→ **Task to carry out**:
Please restate, word for word, the lines below that begin at the one with "Mobility (174, 19)" and end at the one with "Ryszard Kalisz (94, 814)". Leave out all other lines.
Record extracts Start Marker
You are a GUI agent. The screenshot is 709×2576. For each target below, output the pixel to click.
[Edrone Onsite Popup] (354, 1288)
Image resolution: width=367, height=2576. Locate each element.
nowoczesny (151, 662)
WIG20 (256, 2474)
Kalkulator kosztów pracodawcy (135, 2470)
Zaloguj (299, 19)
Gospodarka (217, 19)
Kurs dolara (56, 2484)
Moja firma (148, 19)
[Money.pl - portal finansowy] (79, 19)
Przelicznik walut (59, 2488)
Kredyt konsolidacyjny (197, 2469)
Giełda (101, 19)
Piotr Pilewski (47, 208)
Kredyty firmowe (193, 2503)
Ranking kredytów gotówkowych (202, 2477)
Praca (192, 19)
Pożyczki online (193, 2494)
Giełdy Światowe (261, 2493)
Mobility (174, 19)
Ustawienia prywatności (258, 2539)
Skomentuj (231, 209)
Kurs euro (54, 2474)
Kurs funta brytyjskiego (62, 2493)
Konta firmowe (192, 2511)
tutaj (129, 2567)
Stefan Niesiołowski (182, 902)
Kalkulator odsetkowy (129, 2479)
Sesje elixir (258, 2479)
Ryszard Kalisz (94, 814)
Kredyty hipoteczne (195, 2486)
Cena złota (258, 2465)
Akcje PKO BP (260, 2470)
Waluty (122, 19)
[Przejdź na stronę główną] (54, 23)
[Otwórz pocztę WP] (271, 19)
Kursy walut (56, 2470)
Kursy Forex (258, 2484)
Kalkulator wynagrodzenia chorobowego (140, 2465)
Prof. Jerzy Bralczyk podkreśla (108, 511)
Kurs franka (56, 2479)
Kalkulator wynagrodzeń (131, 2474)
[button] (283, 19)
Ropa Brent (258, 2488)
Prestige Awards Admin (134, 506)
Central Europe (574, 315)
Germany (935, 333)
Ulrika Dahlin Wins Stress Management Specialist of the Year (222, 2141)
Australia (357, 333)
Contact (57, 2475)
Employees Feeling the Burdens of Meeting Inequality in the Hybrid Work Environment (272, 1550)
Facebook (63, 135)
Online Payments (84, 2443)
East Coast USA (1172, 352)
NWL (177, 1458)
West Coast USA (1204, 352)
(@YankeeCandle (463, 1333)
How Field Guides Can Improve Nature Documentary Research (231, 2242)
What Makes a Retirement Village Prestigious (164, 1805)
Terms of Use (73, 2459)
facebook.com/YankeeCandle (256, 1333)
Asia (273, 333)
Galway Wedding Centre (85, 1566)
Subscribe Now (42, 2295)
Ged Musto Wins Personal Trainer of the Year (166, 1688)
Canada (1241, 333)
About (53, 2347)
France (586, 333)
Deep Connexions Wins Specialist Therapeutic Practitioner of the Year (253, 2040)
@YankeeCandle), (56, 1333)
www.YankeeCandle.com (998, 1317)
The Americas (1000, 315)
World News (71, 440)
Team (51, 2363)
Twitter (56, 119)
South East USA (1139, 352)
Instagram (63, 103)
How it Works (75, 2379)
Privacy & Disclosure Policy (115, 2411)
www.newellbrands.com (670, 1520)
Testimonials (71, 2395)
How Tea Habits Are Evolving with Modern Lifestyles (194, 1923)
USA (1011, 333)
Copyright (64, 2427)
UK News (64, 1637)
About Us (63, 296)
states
Record extracts End Marker
→ **Result of this exercise**:
Mobility (174, 19)
Ustawienia prywatności (258, 2539)
Skomentuj (231, 209)
Kurs euro (54, 2474)
Kurs funta brytyjskiego (62, 2493)
Konta firmowe (192, 2511)
tutaj (129, 2567)
Stefan Niesiołowski (182, 902)
Kalkulator odsetkowy (129, 2479)
Sesje elixir (258, 2479)
Ryszard Kalisz (94, 814)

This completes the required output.